Самое страшное, что в эту минуту осознавал он, было не в прожитом за весь сегодняшний бой, а в этой подошедшей пустоте одиночества, чудовищной тишине на батарее, будто он ходил по раскопанному кладбищу, а в мире не осталось никого.
Он возвращался к орудию Чубарикова, убыстряя шаги — надо было скорее увидеть, услышать Уханова, надо было решить с ним, что дальше и в какой последовательности делать: перенести снаряды, попробовать связаться с НП, найти Зою, узнать, как она, что там в землянке с ранеными, как Давлатян, как остальные…

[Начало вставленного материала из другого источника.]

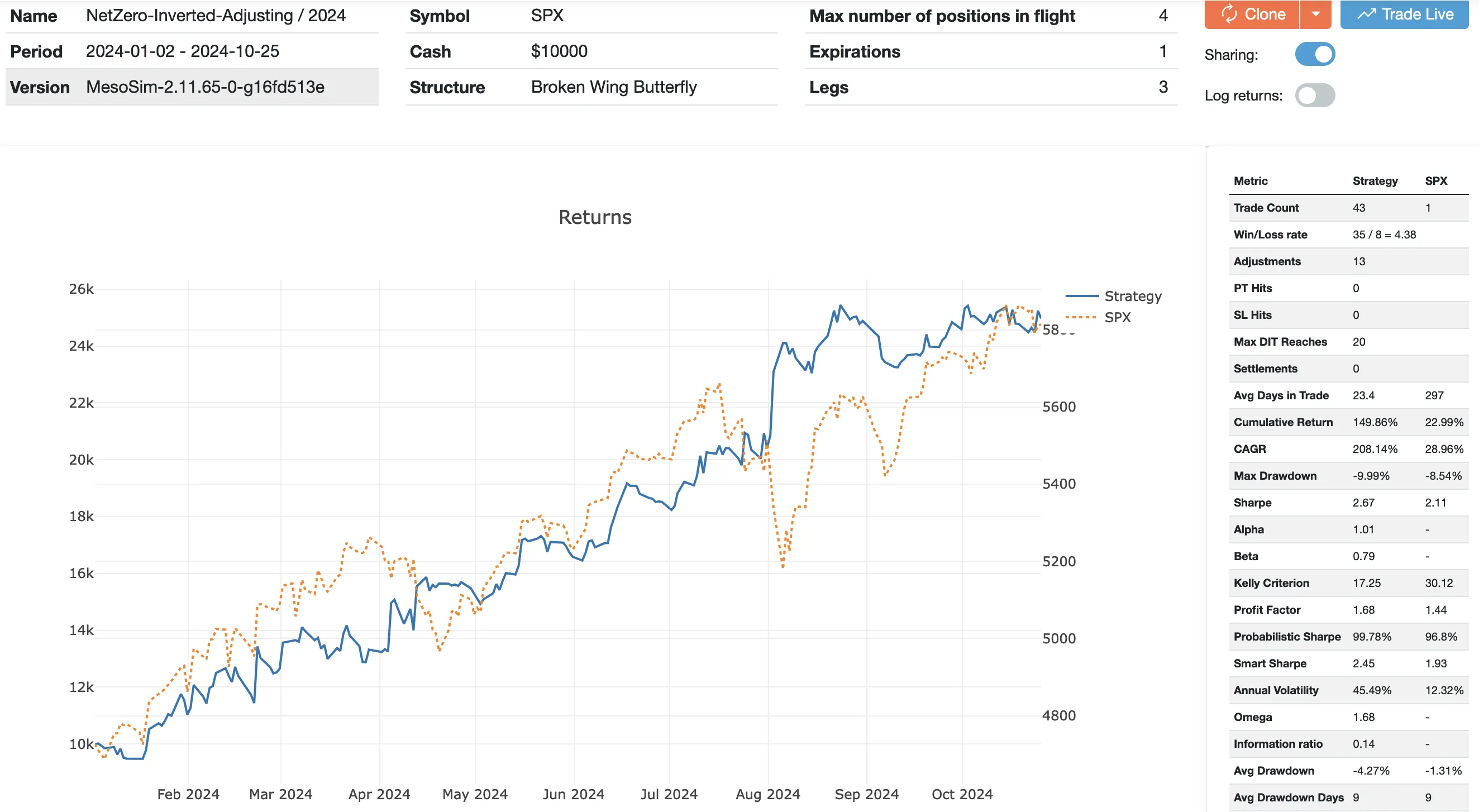Enable the Log returns toggle
The width and height of the screenshot is (1479, 812).
click(x=1315, y=95)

На огневой позиции, загроможденной обугленной громадой танка, и возле ниши Уханова не было. Здесь играючи посвистывал в пробоинах металла ветер, и жутким знаком одиночества наискось торчала лопата из рыхлого бугра земли в нише — из могилы подносчика снарядов чубариковского орудия.
— Уханов!..
Ответа не было. Кузнецов позвал решительней:
— Уханов, слышишь?..
Потом ответный оклик откуда-то издали:
— Лейтенант, сюда! Ко мне!
— Где ты, Уханов?
На всякий случай расстегнув кобуру, Кузнецов взобрался на бруствер, пошел на оклик меж углублений частых воронок. Тихо было. Не взлетело ни одной ракеты. Степь перед батареей, усеянная очагами огня, уходила за балку, мнилось, к краю земли; ветер наносил прогорклым жаром каленого железа, и не верилось, что начиналось за бруствером пространство, не занятое никем. Впереди, на слабо светящемся снегу, еле заметно выступала, двигалась фигура Уханова, исчезала и вновь вырастала около силуэтов трех подбитых танков.
— Что там, Уханов?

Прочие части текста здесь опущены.